» Instrucción escrita: Por favor, extrae de las filas cada línea en la que aparezca la palabra "icon".

───── Datos de trabajo

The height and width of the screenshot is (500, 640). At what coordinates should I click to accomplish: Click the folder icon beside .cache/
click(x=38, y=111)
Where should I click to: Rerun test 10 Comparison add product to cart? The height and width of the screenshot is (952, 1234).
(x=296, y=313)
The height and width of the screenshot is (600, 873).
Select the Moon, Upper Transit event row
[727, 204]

──────────
───── Datos de trabajo

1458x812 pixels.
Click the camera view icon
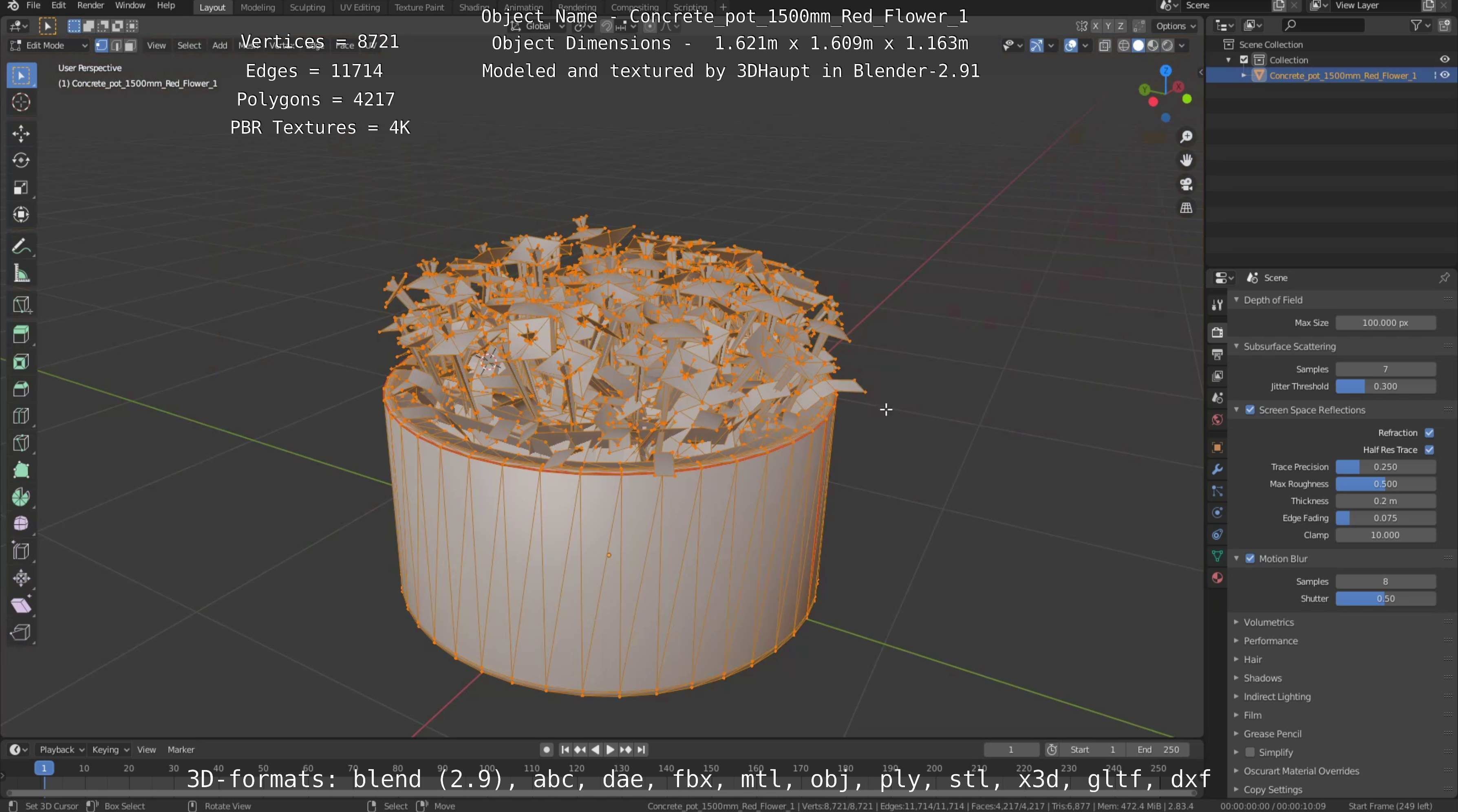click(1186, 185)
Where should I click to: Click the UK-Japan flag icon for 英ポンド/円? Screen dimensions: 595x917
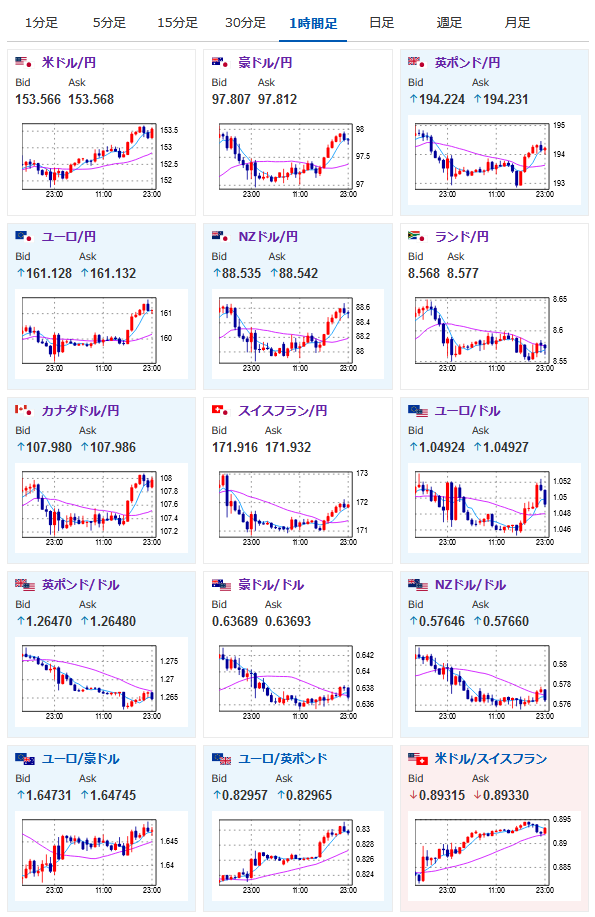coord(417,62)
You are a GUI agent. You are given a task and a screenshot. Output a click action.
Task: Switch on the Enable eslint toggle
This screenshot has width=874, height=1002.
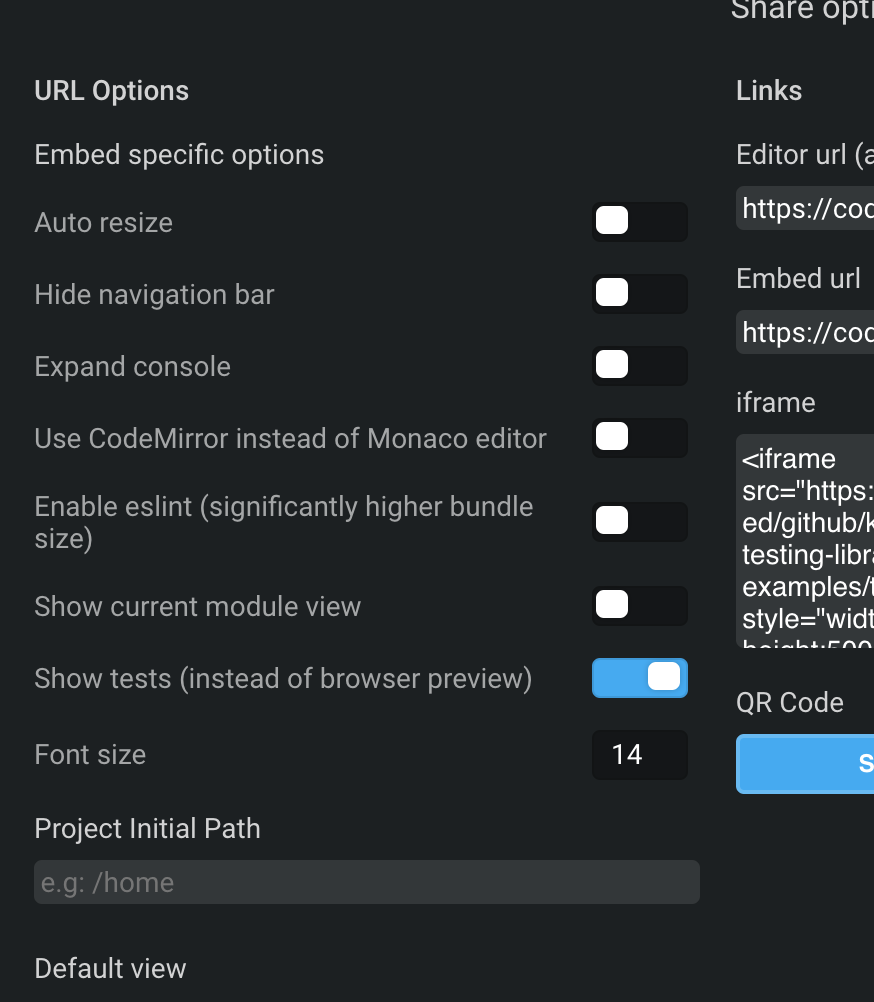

──────────

» Resultado obtenido:
The height and width of the screenshot is (500, 640). At what coordinates should I click to accomplish: Click the folder icon beside .cache/
Click the camera view icon
Where should I click to: Click the UK-Japan flag icon for 英ポンド/円? Screen dimensions: 595x917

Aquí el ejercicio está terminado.